**What is being asked**. In the entries below, find the line with "Zweifel (36, 2476)" and the line with "Identify the click". Repeat exactly everything between them, those two lines included, but not the pictures.

**Data**.
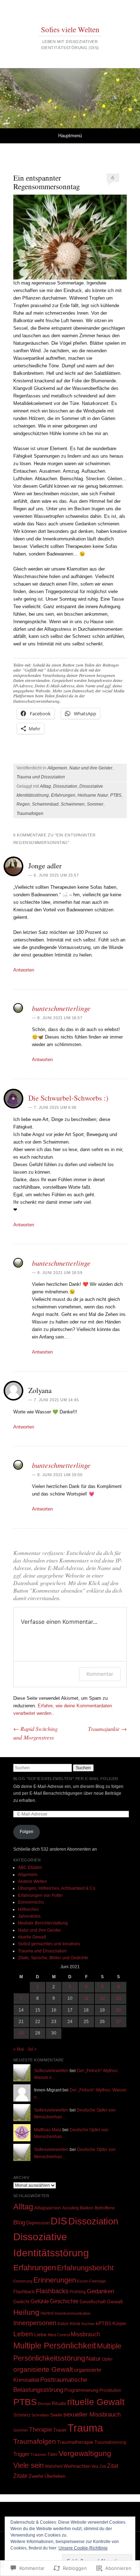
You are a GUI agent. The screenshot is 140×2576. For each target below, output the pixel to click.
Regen (23, 804)
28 (21, 2033)
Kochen (88, 2324)
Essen (82, 2281)
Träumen (38, 2454)
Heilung (26, 2312)
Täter (52, 2454)
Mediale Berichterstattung (43, 1923)
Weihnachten (77, 2466)
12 (102, 1998)
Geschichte (64, 2301)
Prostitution (110, 2390)
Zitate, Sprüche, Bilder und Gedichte (53, 1957)
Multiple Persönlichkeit (54, 2345)
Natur (93, 2358)
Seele (56, 2415)
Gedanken (100, 2291)
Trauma (85, 2428)
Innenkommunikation (72, 2313)
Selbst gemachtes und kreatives (49, 1943)
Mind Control (59, 2335)
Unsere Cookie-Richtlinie (83, 2548)
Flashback (24, 2291)
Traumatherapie (75, 2442)
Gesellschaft (93, 2301)
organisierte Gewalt (43, 2369)
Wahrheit (53, 2466)
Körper (119, 2323)
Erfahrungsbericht (85, 2268)
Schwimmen (73, 804)
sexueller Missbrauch (92, 2414)
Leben (23, 2334)
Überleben (55, 2476)
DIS (59, 2221)
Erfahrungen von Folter (40, 1895)
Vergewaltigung (85, 2453)
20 (118, 2010)
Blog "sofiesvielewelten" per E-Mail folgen (65, 1778)
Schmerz (22, 2415)
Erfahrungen (63, 795)
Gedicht (21, 2301)
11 (86, 1998)
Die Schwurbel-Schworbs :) (68, 1098)
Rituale (59, 2403)
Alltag (45, 786)
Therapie (40, 2429)
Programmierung (81, 2390)
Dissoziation (65, 786)
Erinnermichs (31, 1902)
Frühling (78, 2291)
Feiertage (97, 2281)
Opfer (107, 2359)
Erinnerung (22, 2281)
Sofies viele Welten (70, 29)
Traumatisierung (110, 2442)
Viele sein (28, 2465)
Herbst (47, 2313)
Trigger (21, 2454)
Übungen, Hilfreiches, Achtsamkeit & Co (56, 1888)
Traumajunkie (107, 1728)
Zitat (112, 2466)
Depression (38, 2223)
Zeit (102, 2466)
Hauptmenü (70, 135)
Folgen (26, 1831)
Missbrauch (85, 2334)
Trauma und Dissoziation (41, 776)
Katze (63, 2323)
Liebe (40, 2334)
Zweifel (36, 2476)
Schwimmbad (45, 804)
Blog (19, 2222)
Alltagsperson (47, 2207)
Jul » (32, 2049)
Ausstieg (70, 2207)
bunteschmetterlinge (61, 1008)
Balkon (87, 2207)
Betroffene (105, 2207)
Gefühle (40, 2301)
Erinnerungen (54, 2280)
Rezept (44, 2403)
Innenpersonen (34, 2323)
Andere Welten (32, 1881)
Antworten (23, 970)
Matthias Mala (47, 2129)
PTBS (115, 795)
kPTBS (103, 2323)
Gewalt (115, 2301)
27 (118, 2021)
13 (118, 1998)
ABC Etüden (30, 1867)
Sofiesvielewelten (51, 2070)
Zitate (20, 2475)
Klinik (75, 2323)
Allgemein (57, 768)
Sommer (95, 804)
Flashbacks (52, 2291)
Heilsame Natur (93, 795)
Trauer (59, 2430)
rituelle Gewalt (32, 1937)
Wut (95, 2466)
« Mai (18, 2049)
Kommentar (100, 1674)
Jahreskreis (29, 1916)
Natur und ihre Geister (90, 768)
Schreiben (40, 2415)
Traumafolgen (30, 813)
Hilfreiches (28, 1909)
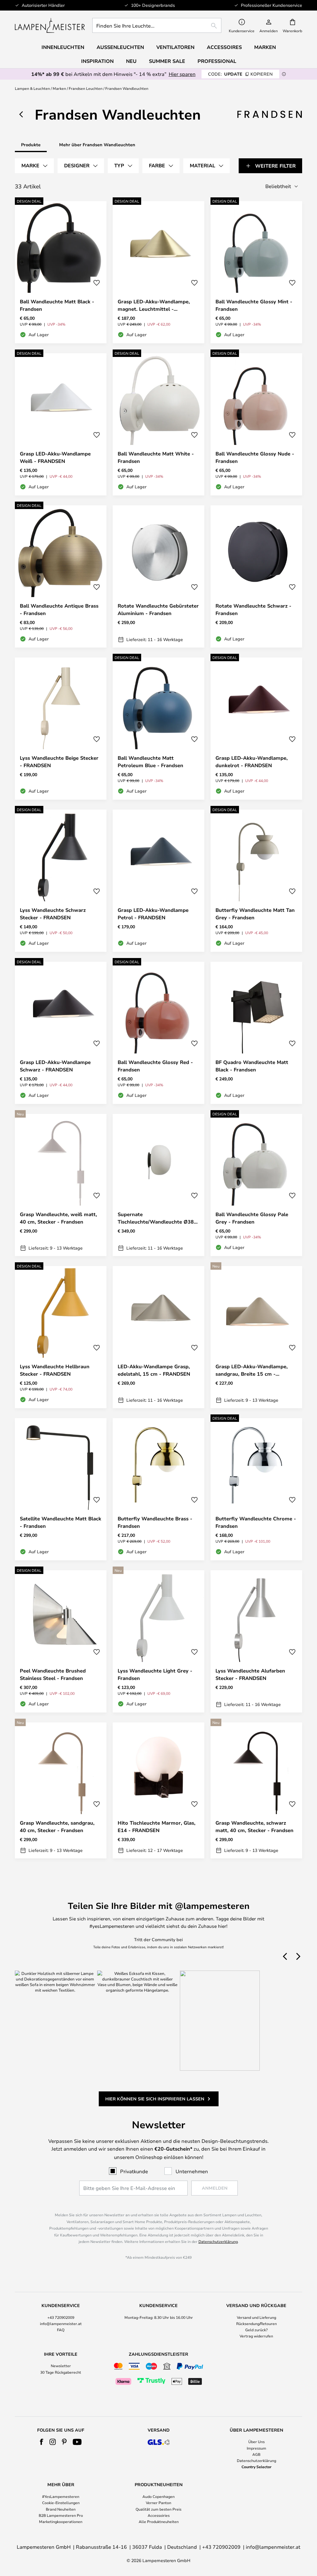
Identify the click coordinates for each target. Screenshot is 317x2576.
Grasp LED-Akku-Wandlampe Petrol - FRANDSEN (153, 914)
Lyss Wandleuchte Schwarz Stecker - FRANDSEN (53, 914)
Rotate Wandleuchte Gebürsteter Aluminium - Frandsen (158, 609)
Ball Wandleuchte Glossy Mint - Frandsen (253, 305)
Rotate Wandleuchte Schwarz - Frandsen (253, 609)
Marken (59, 88)
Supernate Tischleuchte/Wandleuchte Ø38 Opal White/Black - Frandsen (156, 1218)
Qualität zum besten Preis (158, 2509)
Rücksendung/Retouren (256, 2323)
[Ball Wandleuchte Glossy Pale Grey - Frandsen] (256, 1185)
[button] (96, 283)
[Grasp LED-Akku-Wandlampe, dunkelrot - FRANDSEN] (256, 728)
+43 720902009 (60, 2317)
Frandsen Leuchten (85, 88)
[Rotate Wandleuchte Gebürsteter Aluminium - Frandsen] (158, 576)
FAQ (60, 2329)
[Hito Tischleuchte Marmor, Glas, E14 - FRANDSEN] (158, 1790)
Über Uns (256, 2441)
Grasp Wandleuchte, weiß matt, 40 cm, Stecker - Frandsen (58, 1218)
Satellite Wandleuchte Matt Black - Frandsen (60, 1522)
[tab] (34, 165)
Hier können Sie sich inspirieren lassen (154, 2099)
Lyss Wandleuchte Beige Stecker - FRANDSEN (59, 761)
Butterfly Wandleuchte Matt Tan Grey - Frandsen (255, 914)
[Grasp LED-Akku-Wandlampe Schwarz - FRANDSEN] (60, 1033)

**Written response**.
Zweifel (36, 2476)
Schwimmbad (45, 804)
Blog (19, 2222)
Alltagsperson (47, 2207)
Jul » (32, 2049)
Ausstieg (70, 2207)
bunteschmetterlinge (61, 1008)
Balkon (87, 2207)
Betroffene (105, 2207)
Gefühle (40, 2301)
Erinnerungen (54, 2280)
Rezept (44, 2403)
Innenpersonen (34, 2323)
Andere Welten (32, 1881)
Antworten (23, 970)
Matthias Mala (47, 2129)
PTBS (115, 795)
kPTBS (103, 2323)
Gewalt (115, 2301)
27 (118, 2021)
13 (118, 1998)
ABC Etüden (30, 1867)
Sofiesvielewelten (51, 2070)
Zitate (20, 2475)
Klinik (75, 2323)
Allgemein (57, 768)
Sommer (95, 804)
Flashbacks (52, 2291)
Heilsame Natur (93, 795)
Trauer (59, 2430)
rituelle Gewalt (32, 1937)
Wut (95, 2466)
« Mai (18, 2049)
Kommentar (100, 1674)
Jahreskreis (29, 1916)
Natur und ihre Geister (90, 768)
Schreiben (40, 2415)
Traumafolgen (30, 813)
Hilfreiches (28, 1909)
Identify the click coordinates for each target. Screenshot is 317x2576.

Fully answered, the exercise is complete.